Restrictive Covenants

Non-compete and non-solicit provisions in contracts, often called restrictive covenants, are restrictions on an individual’s employment or partnership both during employment with a particular employer and after that employment ends. These restrictions can prevent an executive, partner, or professional from working in his or her own industry for a period of time after employment ends, or from soliciting employees, clients, or customers after leaving employment. In some cases these restrictions can also prevent an individual from starting a new business and from hiring former employees. 

These covenants are often in employment agreements but are also found in equity agreements, stock and option grants, and in employee handbooks. They can also be stand-alone agreements that are signed before and often during employment without an opportunity to consult with counsel. In addition to written contract provisions, some states have laws that define and enforce restrictive covenants even without a written agreement based on common law duties of employees and executives such as the duty of loyalty or fiduciary duties.

Non-compete and Non-solicitation Disputes

If a dispute arises concerning a non-compete or non-solicitation provision, an employee, executive, partner, or professional can wind up as a defendant in a court action seeking an injunction or a temporary restraining order, which could prevent that individual from working for a new employer or opening a new business or practice; he or she could also be sued for breach of contract. These actions can be very costly and can happen immediately upon a suspected breach of restrictive covenants. Consulting with our attorneys before, not after, these potential breaches occur can often head off this kind of lawsuit.

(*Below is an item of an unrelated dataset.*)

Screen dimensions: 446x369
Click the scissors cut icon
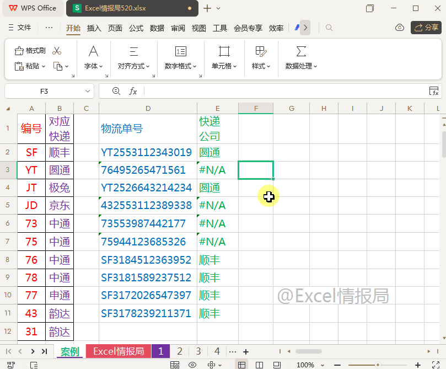point(57,51)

Our attorneys in the Executives & Professionals Practice Group have expertise in restrictive covenant laws both nationally and internationally and lecture frequently on this subject. They have published numerous articles and, most recently, a book on the subject of international restrictive covenants and trade secrets. 

What The Proposed FTC Ban on Noncompete Clauses Could Mean for Real Estate Brokers

The FTC made headlines last month when it announced its Proposed Non-Compete Clause rule, which would render unenforceable and void non-competes nationwide.  While the press and FTC have provided examples of the use of such clauses in the context of security guards and sandwich-makers, there is scant information available on how the proposed rule would impact agreements in the commercial real estate industry, where contracts with brokers and executives are paramount to setting the parties’ compensation terms both during the relationship and after it ends.

While non-competes have not historically been included in in agreements with qualified real estate agents, their use has grown more common in recent years as large brokerage firms have consolidated the market.  The use of non-competes in this context are exactly what the FTC is attempting to protect, as it results in less competition, driving down the rate of compensation for brokers and decreasing options for clients and investors.  Further, senior brokers and executives of brokerage firms may be granted equity or quasi-equity compensation that is tied to a non-compete provision, which it particularly challenging for them to move between firms.

Below are a series of answers to frequently asked questions by brokers and executives in the commercial real estate industry who are trying to make sense of the FTC’s proposed rule and its impact on their current and future obligations.


Frequently Asked Questions


The proposed rule, if adopted as drafted, would ban all future non-competes that apply post-employment or post-engagement and require firms to rescind all existing non-compete provisions that apply following the conclusion of an employment or contractor relationship by issuing a notice of rescission to each impacted worker

Likely, yes. The FTC’s rulemaking authority applies broadly to many types of employers, including commercial real estate brokerage firms and their subsidiary and affiliated entities. Importantly, the rule extends beyond employees – it applies more broadly to all workers, including independent contractors and qualified real estate agents, who are often paid on a 1099 basis. This is a huge step forward from state legislation on non-competes that was focused primarily on prohibiting non-compete clauses in the employment context, but frequently failed to extend those protections to independent contractors.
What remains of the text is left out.